By: Carl Sullivan
“Newspaper design is changing at a rate we haven’t seen since the days of Hearst and Pulitzer,” says noted designer Roger Black in the forward to a new collection of essays, “Contemporary Newspaper Design,” edited by John D. Berry. As visuals become more important and stories get shorter, “we are seeing a new wave of newspaper design,” Black says, pointing to designers such as Mario Garcia, Lucie Lacava, Simon Esterson and Ally Palmer.

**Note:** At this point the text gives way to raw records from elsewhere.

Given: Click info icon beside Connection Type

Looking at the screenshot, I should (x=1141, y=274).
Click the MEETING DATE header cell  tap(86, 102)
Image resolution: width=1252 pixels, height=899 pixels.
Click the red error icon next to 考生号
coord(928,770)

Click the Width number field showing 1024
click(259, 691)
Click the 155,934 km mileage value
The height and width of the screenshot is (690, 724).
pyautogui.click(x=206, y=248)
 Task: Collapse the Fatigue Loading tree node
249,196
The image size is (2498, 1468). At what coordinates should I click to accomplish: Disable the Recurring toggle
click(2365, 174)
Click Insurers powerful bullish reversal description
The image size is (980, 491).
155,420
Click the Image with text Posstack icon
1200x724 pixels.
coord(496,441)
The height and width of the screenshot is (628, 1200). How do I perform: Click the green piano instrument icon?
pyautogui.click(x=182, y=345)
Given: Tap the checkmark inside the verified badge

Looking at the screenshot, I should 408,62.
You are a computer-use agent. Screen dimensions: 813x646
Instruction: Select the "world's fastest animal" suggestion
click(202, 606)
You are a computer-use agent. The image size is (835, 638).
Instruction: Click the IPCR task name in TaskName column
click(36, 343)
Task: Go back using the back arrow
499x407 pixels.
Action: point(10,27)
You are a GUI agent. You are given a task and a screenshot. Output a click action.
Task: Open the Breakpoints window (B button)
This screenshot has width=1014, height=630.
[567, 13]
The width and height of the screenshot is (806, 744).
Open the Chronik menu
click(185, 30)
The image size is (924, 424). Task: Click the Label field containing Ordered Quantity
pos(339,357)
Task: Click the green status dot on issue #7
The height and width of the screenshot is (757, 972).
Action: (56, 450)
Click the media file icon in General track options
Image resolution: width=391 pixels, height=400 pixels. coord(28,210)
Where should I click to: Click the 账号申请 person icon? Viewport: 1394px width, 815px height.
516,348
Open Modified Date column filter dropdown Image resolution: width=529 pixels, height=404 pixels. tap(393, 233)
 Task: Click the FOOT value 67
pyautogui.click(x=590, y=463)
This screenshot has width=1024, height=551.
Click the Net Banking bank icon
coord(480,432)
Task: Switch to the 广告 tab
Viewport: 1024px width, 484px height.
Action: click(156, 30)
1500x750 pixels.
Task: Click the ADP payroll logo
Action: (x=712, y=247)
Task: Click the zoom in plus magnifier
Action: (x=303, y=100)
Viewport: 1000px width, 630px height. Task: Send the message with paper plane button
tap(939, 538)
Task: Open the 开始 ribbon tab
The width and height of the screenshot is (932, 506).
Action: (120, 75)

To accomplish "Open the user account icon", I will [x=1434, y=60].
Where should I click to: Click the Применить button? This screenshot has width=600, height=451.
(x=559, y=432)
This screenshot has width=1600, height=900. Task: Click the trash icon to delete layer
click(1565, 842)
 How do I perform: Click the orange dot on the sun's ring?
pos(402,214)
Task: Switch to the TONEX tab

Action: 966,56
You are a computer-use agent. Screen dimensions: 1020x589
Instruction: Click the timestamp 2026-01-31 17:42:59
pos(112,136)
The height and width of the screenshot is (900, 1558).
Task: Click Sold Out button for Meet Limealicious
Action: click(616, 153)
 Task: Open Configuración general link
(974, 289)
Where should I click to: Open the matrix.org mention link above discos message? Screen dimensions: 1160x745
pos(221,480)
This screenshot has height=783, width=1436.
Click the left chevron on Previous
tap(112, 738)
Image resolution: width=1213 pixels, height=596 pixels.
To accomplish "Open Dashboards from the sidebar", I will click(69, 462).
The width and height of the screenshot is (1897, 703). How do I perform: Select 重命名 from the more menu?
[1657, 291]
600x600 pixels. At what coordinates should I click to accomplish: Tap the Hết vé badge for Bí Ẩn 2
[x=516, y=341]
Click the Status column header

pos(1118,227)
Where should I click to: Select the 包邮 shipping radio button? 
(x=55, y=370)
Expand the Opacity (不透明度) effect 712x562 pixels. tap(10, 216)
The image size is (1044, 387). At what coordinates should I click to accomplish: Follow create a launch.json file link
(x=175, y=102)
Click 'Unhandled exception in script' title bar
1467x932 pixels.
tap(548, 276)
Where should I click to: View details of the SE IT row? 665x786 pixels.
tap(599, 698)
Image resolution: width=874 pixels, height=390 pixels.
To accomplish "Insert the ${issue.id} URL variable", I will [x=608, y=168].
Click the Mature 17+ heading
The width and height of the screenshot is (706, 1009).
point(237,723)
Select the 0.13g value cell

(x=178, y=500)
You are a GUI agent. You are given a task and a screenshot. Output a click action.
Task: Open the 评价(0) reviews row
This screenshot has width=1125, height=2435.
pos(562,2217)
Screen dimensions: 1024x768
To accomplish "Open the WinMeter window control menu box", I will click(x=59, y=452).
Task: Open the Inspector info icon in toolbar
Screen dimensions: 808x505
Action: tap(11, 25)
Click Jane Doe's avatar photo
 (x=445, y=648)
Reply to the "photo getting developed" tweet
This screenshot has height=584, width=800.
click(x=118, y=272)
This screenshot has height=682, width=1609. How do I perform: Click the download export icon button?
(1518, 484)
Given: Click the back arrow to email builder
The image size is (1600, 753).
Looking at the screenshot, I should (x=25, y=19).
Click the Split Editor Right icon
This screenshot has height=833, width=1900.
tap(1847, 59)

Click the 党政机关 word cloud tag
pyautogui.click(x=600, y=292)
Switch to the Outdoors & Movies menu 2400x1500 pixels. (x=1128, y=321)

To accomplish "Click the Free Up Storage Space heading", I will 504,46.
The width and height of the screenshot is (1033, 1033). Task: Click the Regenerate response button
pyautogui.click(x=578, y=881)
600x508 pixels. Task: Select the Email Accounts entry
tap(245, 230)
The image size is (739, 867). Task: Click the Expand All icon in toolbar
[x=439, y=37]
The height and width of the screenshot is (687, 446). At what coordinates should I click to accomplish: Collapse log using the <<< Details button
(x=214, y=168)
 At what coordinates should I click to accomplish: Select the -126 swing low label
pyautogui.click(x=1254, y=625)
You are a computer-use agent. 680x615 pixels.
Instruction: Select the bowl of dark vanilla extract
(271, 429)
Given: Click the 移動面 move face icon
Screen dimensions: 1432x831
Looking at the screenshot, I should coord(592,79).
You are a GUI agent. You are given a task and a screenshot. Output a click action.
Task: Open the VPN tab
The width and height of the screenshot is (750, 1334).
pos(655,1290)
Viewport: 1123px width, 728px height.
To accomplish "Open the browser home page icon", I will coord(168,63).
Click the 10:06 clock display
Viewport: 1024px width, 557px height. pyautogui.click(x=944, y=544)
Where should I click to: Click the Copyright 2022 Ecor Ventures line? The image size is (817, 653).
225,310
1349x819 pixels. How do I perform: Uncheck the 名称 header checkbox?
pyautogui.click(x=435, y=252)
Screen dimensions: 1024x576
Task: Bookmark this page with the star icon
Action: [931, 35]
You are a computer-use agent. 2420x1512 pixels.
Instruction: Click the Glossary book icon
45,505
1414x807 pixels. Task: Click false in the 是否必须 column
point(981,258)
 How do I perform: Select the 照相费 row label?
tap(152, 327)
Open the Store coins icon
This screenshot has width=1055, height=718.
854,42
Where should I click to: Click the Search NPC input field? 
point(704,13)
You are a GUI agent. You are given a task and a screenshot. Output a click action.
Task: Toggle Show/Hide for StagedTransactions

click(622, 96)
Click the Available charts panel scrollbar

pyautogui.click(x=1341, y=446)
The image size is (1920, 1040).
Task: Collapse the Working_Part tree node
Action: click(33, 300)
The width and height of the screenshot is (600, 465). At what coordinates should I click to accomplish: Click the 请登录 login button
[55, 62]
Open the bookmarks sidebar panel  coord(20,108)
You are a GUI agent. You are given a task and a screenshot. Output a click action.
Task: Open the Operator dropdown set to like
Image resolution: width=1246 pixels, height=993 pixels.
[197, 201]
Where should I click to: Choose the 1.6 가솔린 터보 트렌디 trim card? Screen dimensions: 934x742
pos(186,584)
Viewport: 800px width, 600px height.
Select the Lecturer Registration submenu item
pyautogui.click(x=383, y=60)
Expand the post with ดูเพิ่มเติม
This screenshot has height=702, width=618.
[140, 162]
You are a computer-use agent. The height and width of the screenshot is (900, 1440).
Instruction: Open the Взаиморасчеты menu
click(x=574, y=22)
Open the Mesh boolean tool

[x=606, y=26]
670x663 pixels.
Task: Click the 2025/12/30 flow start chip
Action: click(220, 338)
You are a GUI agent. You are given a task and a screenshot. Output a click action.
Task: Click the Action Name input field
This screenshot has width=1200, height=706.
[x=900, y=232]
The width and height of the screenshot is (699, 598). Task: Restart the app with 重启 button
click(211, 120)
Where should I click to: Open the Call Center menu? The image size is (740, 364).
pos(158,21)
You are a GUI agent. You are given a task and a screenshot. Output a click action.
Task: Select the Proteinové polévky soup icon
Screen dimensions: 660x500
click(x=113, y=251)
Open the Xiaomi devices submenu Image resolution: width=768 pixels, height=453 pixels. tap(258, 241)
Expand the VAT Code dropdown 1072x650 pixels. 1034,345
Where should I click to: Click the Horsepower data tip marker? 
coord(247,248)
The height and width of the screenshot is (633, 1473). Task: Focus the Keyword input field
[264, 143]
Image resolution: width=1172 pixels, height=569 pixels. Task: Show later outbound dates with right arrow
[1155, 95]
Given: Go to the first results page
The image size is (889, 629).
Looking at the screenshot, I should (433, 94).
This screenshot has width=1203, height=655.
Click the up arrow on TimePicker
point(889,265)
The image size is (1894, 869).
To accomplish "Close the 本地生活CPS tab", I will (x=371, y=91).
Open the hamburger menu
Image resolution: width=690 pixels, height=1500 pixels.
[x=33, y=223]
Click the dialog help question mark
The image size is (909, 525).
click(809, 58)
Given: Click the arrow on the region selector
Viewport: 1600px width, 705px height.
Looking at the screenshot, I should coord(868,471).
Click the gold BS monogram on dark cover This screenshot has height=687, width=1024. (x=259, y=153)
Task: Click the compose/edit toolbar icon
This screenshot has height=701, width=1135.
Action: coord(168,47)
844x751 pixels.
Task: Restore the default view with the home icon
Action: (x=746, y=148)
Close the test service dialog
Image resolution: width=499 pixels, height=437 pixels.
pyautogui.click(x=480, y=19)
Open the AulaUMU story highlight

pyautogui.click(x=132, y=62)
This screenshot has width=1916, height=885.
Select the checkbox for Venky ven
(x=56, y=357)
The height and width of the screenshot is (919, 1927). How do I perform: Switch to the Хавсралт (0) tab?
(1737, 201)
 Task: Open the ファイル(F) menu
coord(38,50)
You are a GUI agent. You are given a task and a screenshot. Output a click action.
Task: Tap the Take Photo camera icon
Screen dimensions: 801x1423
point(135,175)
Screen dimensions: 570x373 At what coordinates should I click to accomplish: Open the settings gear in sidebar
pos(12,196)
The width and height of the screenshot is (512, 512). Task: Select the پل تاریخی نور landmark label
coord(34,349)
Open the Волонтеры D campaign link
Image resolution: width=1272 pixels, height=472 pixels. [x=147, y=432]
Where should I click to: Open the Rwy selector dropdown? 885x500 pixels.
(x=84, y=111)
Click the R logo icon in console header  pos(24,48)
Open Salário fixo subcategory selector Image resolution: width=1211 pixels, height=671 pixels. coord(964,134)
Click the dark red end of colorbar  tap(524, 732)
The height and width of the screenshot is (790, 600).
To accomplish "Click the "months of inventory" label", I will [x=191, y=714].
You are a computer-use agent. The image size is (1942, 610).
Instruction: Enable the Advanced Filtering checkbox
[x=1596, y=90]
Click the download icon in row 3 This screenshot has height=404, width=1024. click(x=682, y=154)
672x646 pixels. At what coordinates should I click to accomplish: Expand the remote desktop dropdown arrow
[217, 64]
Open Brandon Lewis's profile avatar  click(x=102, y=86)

Berry, a longtime design writer and editor, notes that newspaper designs cross the oceans more frequently these days, “partly because of the way the same consultants get hired to work on redesigns all over the world.” In the pages that follow, various designers explain the history and evolution of newspaper production, from the days of metal type to today’s digital page composition.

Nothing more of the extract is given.